In its first communication “Europe’s Opportunity to Decarbonise the Road Freight Sector”, ECTA calls upon the European Commission to make the shift to zero-emissions trucks a priority in order to meet the ambitious emission targets of the proposed EU Climate Law by 2030 and achieve a carbon-neutral Europe by 2050.

Pascal Canfin, Member of the Europe Parliament and Chair of the European Parliament Committee on the Environment, Public Health and Food Safety, says: “I welcome the creation of the European Clean Trucking Alliance. To make Europe the first climate neutral continent by 2050, we need to support businesses that take concrete commitments to deploy green solutions that will decarbonise the road freight sector and accelerate the transition towards zero-emissions mobility in Europe.

Adam Jarubas, Member of the European Parliament, says: “I welcome the fact that European business is endorsing emission reductions in transport. There is a lot of work to be done to overcome technical restrictions. We successfully managed to push for clean urban bus transport, which is the first important step. But this was possible on short, predictable routes of vehicles, which is not the case in long range heavy road transport. To achieve our goal we need strong cooperation of all players: business, manufacturing industry and regulatory bodies.

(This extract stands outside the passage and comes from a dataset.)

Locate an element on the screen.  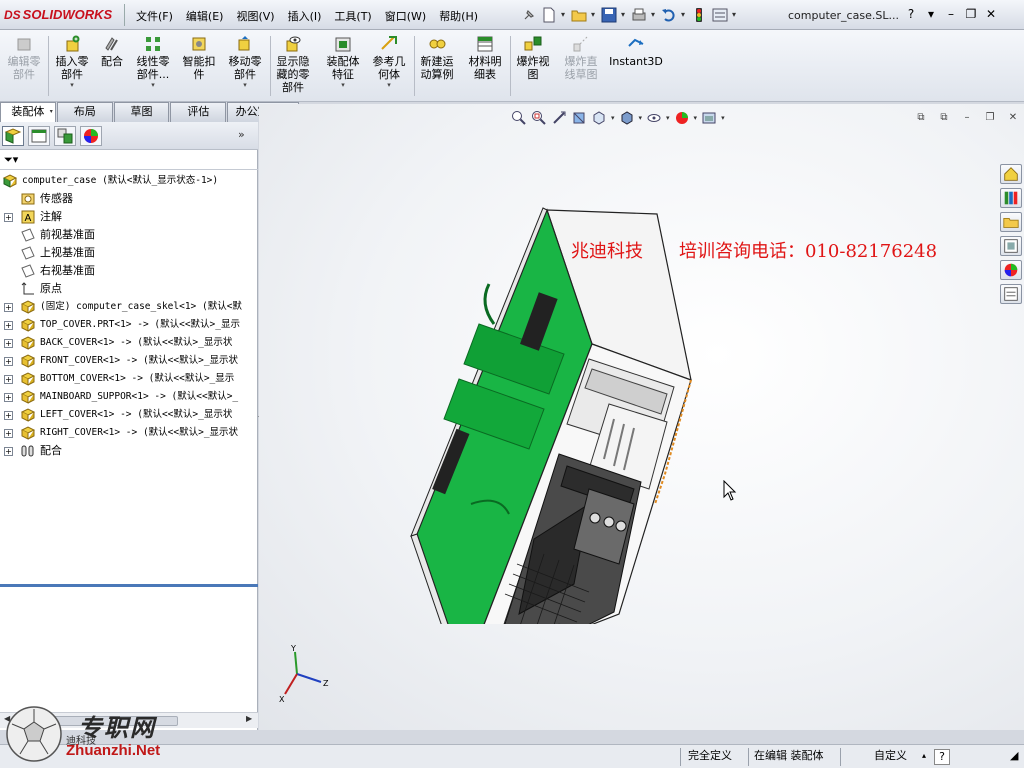
menu-tools: 工具(T) is located at coordinates (352, 16).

In 2019, the EU set targets for reducing the average emissions from new lorries for 2025 and 2030 for the first time in the Union. As part of the upcoming European Commission’s work programme, the Alliance urges the EU to take further steps and “come forward with a clear pathway and political strategy to enable the deployment of zero-emission vehicles and infrastructure”.

As EU Member States consider recovery investments in response to the Covid-19 crisis, ECTA urges them “to safeguard jobs and support long-term sustainable solutions that will decarbonise the road freight sector”.